Okay, now you’ve finished laughing, I will now explain why we are not even faintly ashamed of this. Needlepoint is almost ludicrously easy to do, and the results are out-of-all-proportion beautiful. We all still have the cushions we made, and they are still beautiful even [information deleted] years after we made them, and we still get a massive kick out of people coming round and admiring them and casually replying, “Oh, thanks…actually, I made it.” And these people look at us in amazement, and say, “Gosh, I’d never have the time…how do you do it when you’ve got kids?” And the answer, of course, is that we don’t have the time either; we are exactly as tired and frazzled as everybody else in our life-stage. Instead, we made them when we were students, and had all the time in the world.
Anyway. That’s all just a huge piece of defensiveness about our hobby, which is clearly unnecessary anyway, since Needlepoint requires no apology. The real point I wanted to make, is that the one downside of needlepoint as a hobby is that you end up threading a lot of needles with wool. And as it turns out, this is a surprisingly technical task.
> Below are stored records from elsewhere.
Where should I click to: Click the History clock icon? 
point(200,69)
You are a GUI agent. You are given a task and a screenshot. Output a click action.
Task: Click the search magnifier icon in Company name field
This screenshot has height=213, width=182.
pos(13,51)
First off, wool has a “right way” and a “wrong way”. If you thread your wool the “wrong way”, then both the threading of the needle and the subsequent embroidering of the canvas will basically be like trying to thread a cat through a cat-flap backwards. All the fur goes the wrong way, and catches on the edges. Even if you succeed in threading your cat, it will look ruffled and scruffy at the end, and you will regret it. And secondly – even if you’re threading your cat the right way through the cat-flap, you will quite often find that bits of your cat (like its paws, or its head, or its tail) get caught on the way through, and you have to retrieve it, lick it all over to smooth it down, and try again.
This metaphor is probably getting slightly out of control.
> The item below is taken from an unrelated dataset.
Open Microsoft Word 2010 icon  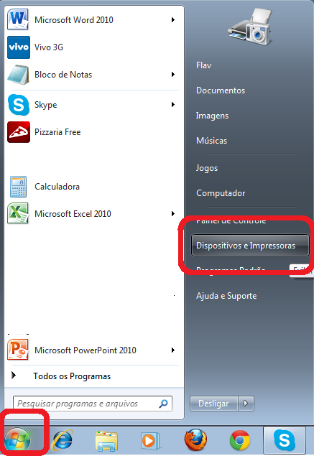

My best friend Lisa, who is clever, thought there would probably be a gadget to make the threading of a thick piece of wool through a slightly-too-small needle-eye an easier task all round. And she was right. The solution is a needle-threader, and the picture above is one of these fine gadgets. Because she is lovely as well as clever, she bought two – one for her, and one for me, and brought one round to me as a little present. The way it works is, you hold onto piece with the picture of the dude’s head on, and post the little wire loop thingie through the eye of the needle. Then you post the wool through the little wire loop (first stroking it both ways to check you’re going the right way through the cat-flap). Then you pull the little wire loop back through the eye of the needle…and holy guacamole, your needle is threaded.
I only found out about the true purpose of the threadpuller when my eight-year-old daughter explained it to me a couple of weeks ago. She had been given one by her grandmother, and couldn’t believe I hadn’t come across them before. I was far too ashamed to own up to the truth, so instead I told her that they probably hadn’t been invented when I was little. Let’s hope she never reads this.